Model Overview
This model, daviddavidlu/DAPO-with-prompt-augmentation-step2820, is a specific checkpoint from the training of a Qwen2.5-Math-1.5B model. It was developed by daviddavidlu and is based on the research outlined in the paper "Prompt Augmentation Scales up GRPO Training on Mathematical Reasoning". The model's core innovation lies in its use of Prompt Augmentation during DAPO (no dynamic sampling) training.
Key Capabilities
- Mathematical Reasoning: Primarily intended for solving mathematical problems, specifically trained on the MATH Level-3-to-5 Dataset.

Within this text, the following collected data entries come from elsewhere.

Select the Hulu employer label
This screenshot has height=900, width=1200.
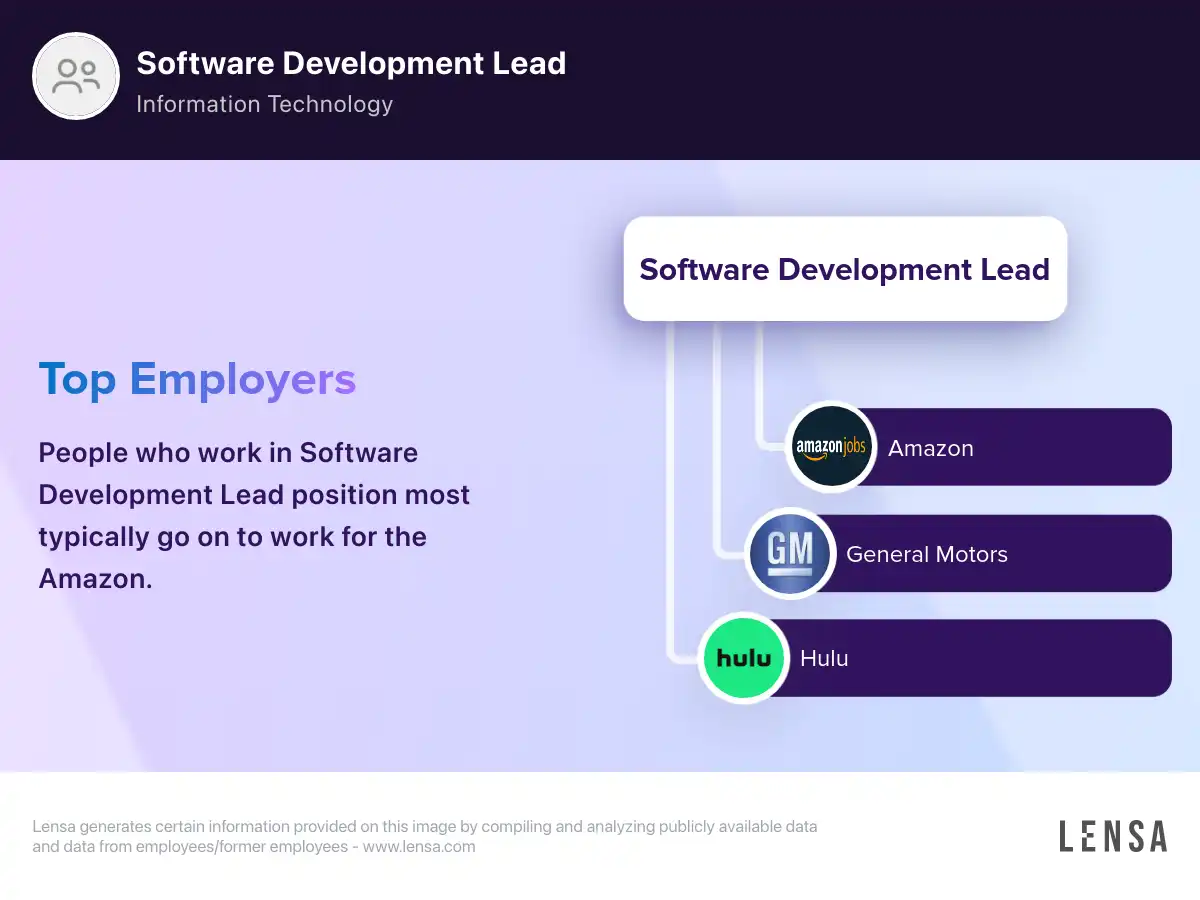pos(824,658)
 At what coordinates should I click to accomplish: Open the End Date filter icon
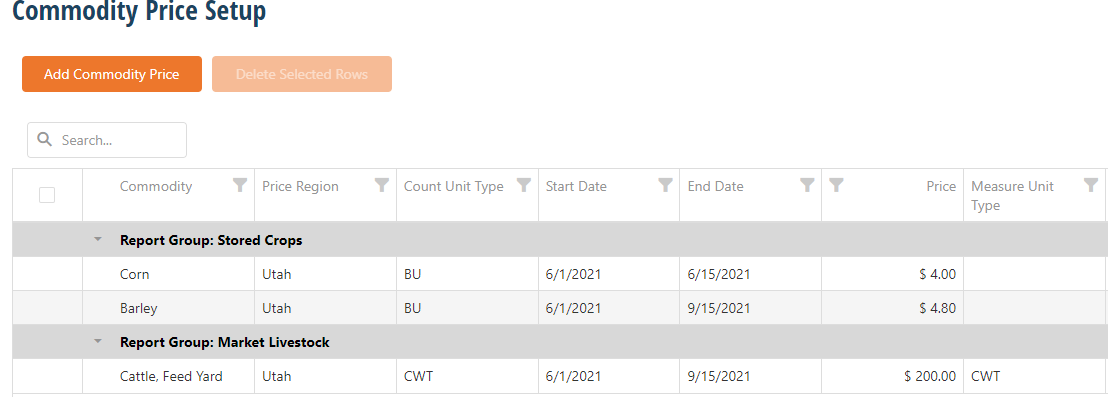tap(807, 185)
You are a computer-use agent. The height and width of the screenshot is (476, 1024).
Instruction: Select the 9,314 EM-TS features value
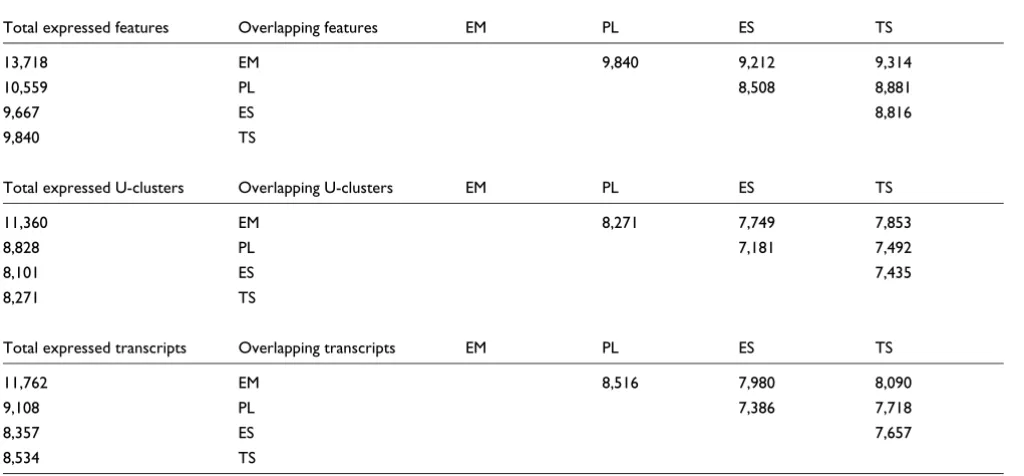click(x=893, y=63)
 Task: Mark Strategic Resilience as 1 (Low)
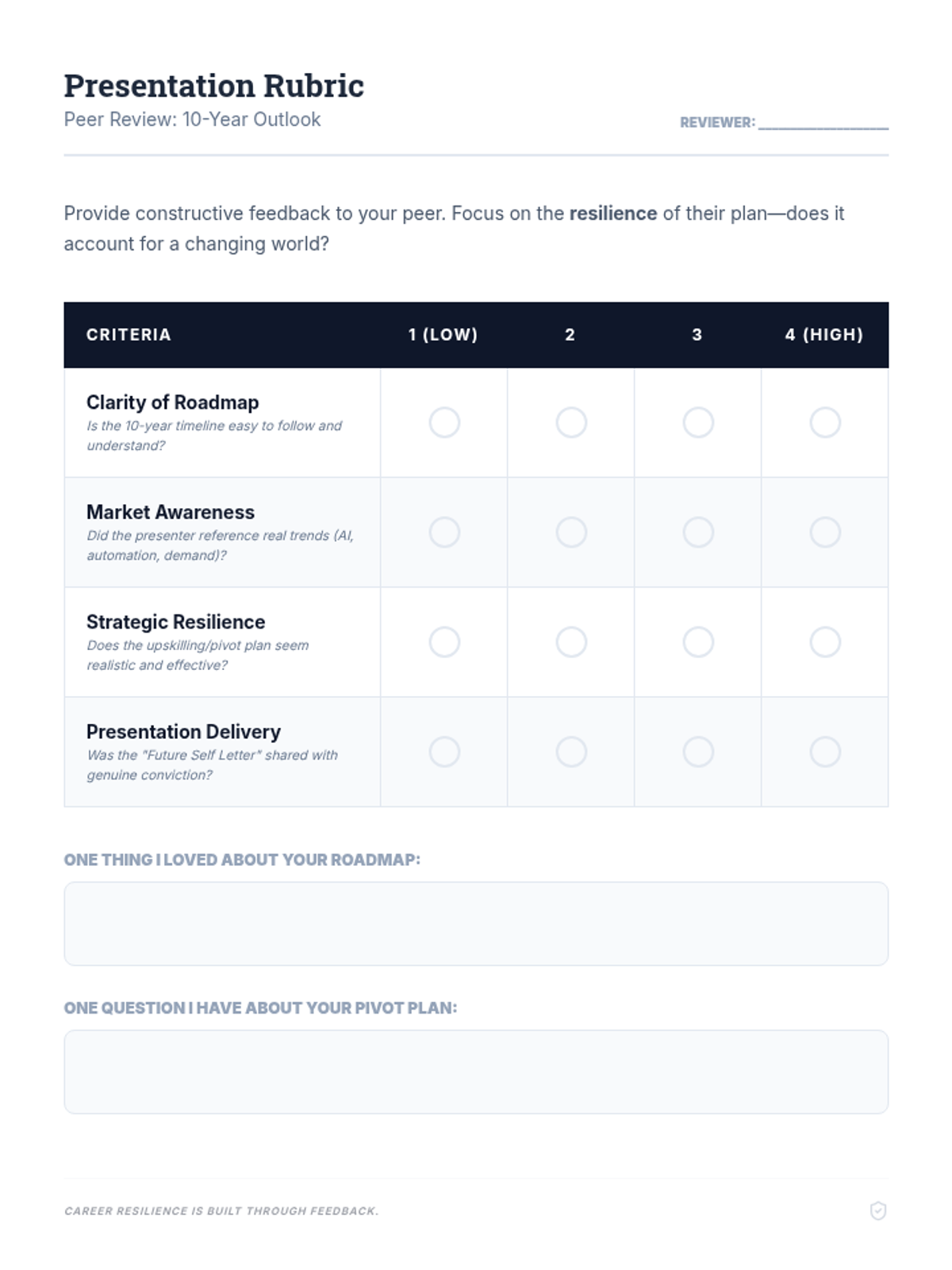(x=444, y=641)
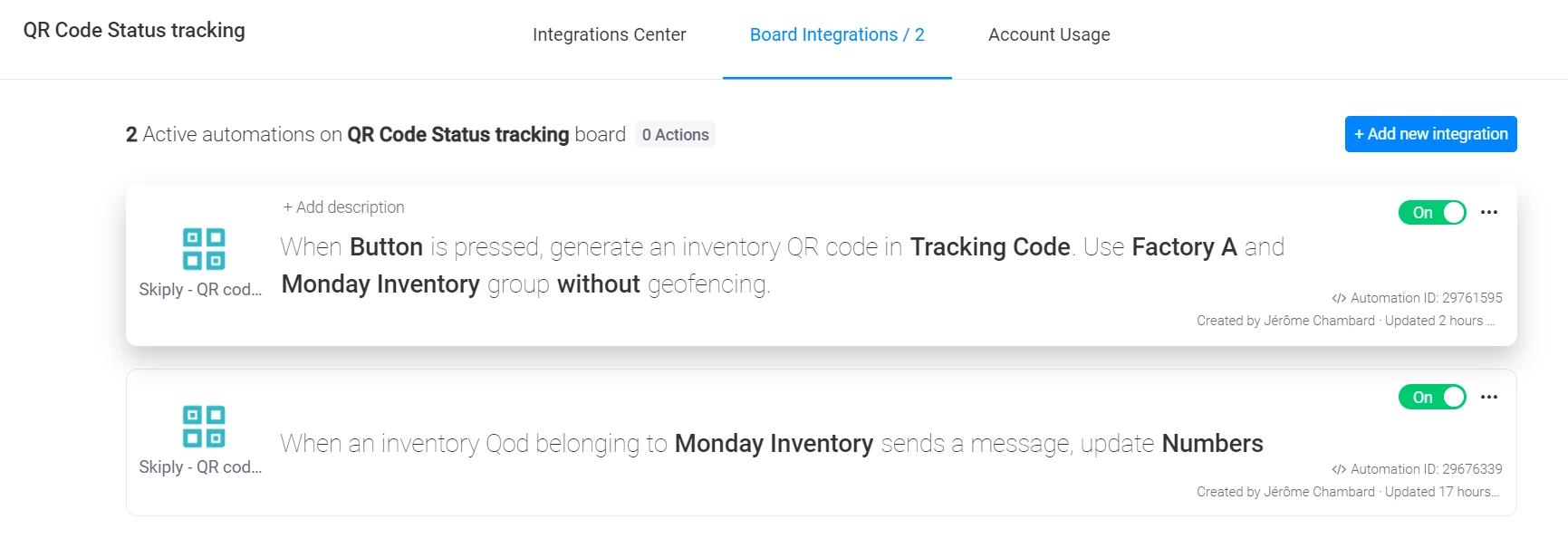
Task: Click the Skiply QR code icon in first automation
Action: pyautogui.click(x=204, y=249)
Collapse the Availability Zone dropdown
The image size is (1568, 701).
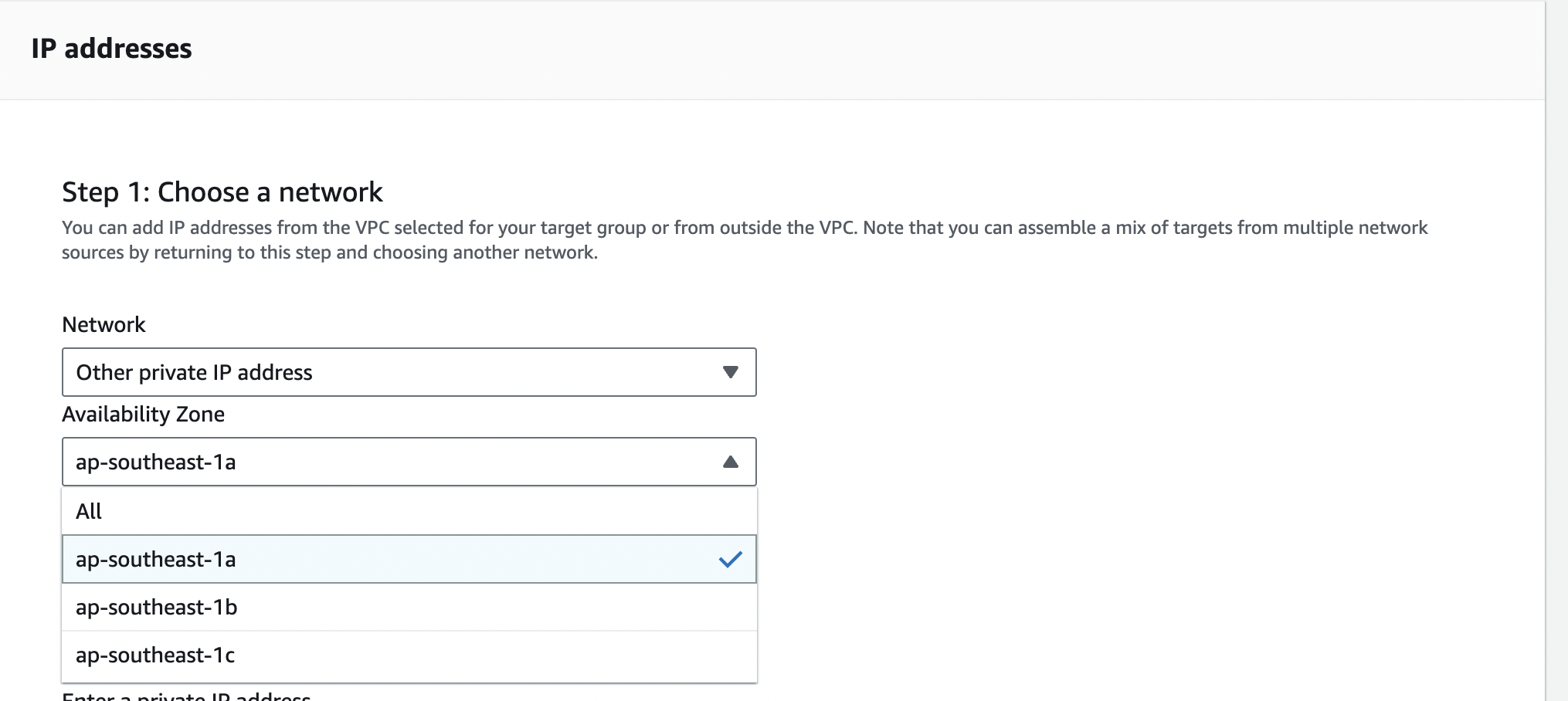point(408,462)
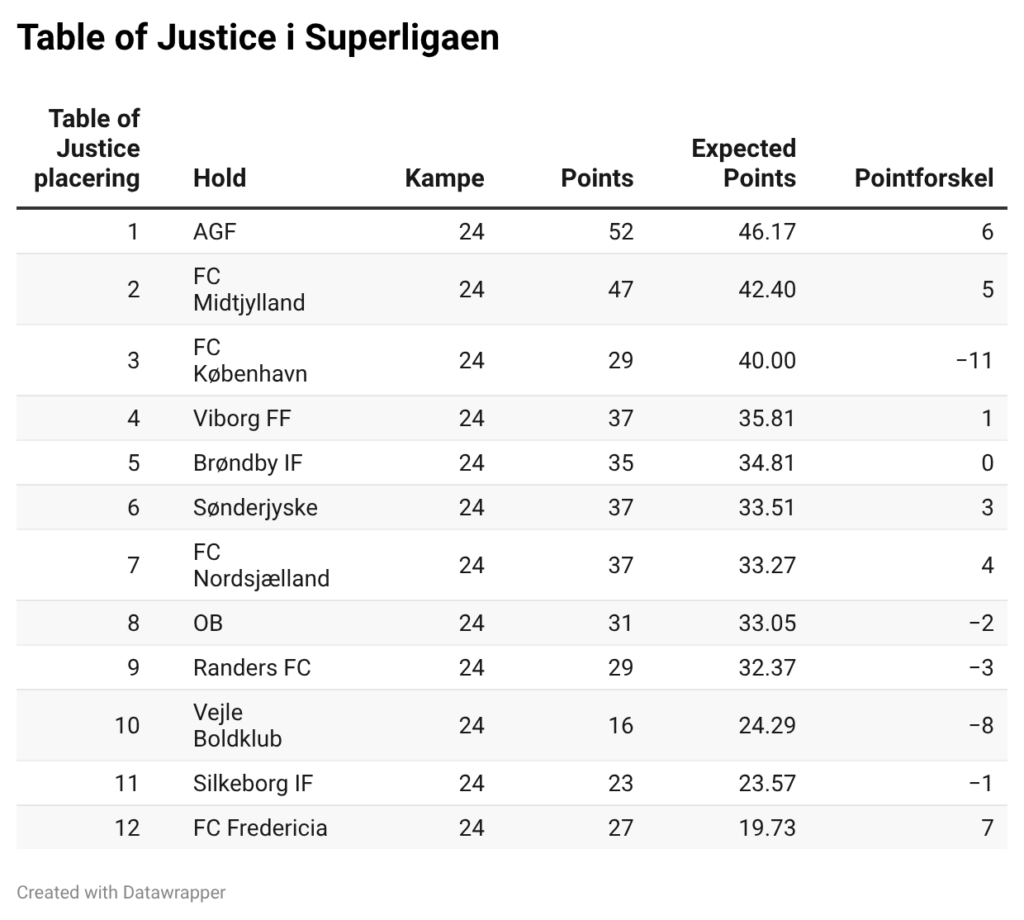
Task: Click the FC Midtjylland team name
Action: coord(249,289)
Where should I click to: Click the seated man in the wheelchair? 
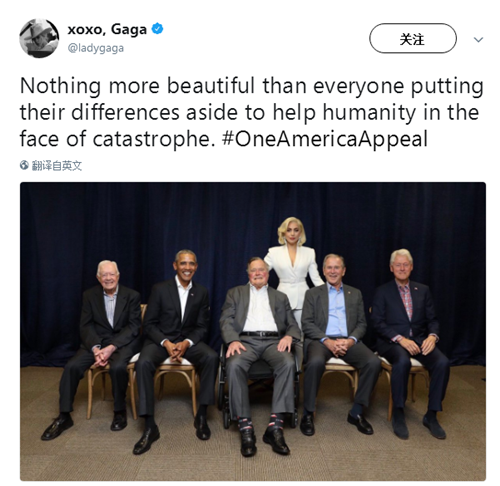[259, 353]
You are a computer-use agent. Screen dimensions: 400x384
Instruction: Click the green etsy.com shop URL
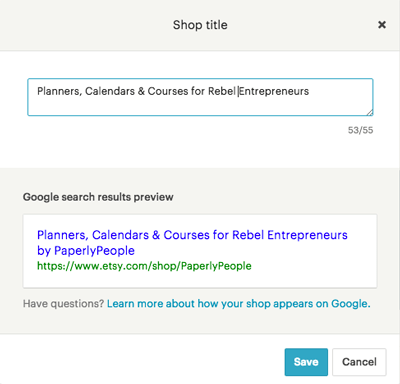144,266
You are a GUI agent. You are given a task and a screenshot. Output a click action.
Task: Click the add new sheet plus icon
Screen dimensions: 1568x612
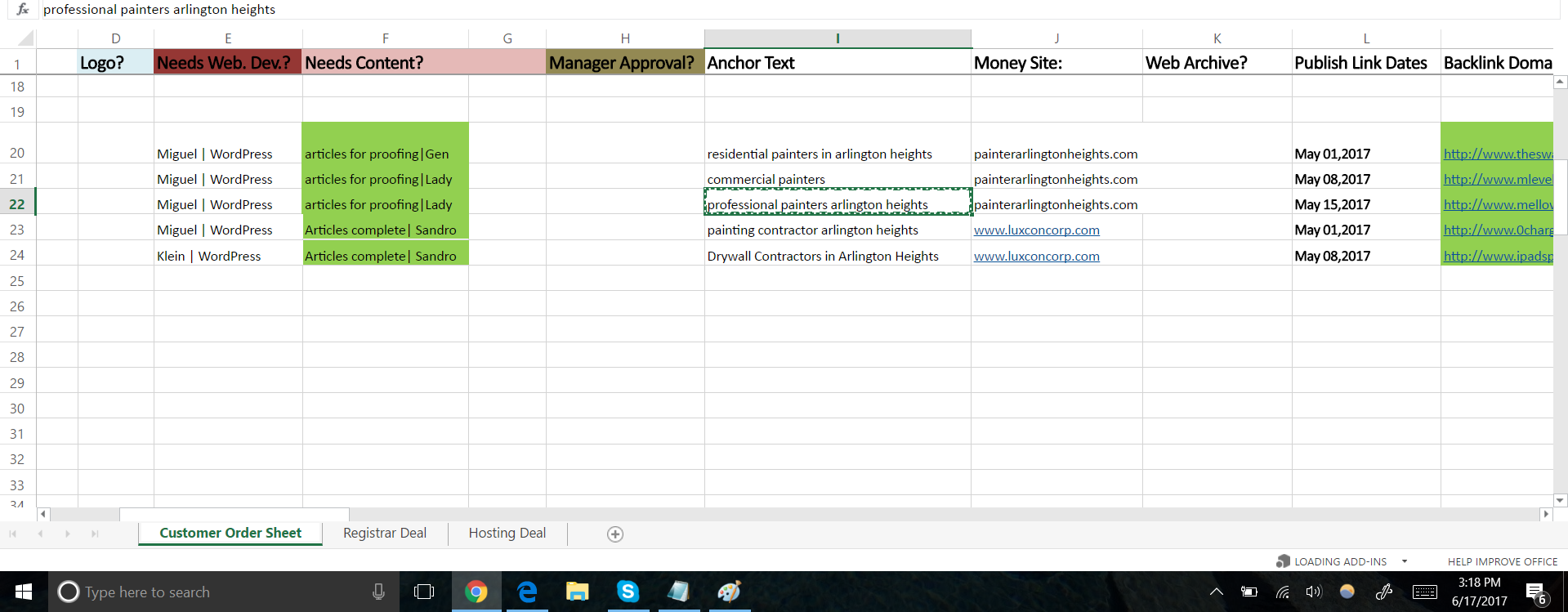[x=615, y=534]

- Enhanced RL Training: Utilizes prompt augmentation to generate diverse reasoning traces, which significantly increases rollout diversity and stability during reinforcement learning (RL) training.
Training Methodology
The model was trained using the DAPO method, incorporating prompt augmentation. This approach helps in creating a more robust and effective training process for mathematical reasoning tasks. For more details on the training procedure and the underlying research, refer to the Prompt Augmentation Scales up GRPO Training on Mathematical Reasoning paper.
Important Note
This particular checkpoint (step 2820) is noted as an "Outdated" version. Users seeking better performance are advised to consider more recent checkpoints such as DAPO w/ Prompt Augmentation (step 2720) or DAPO w/ Prompt Augmentation (step 2480).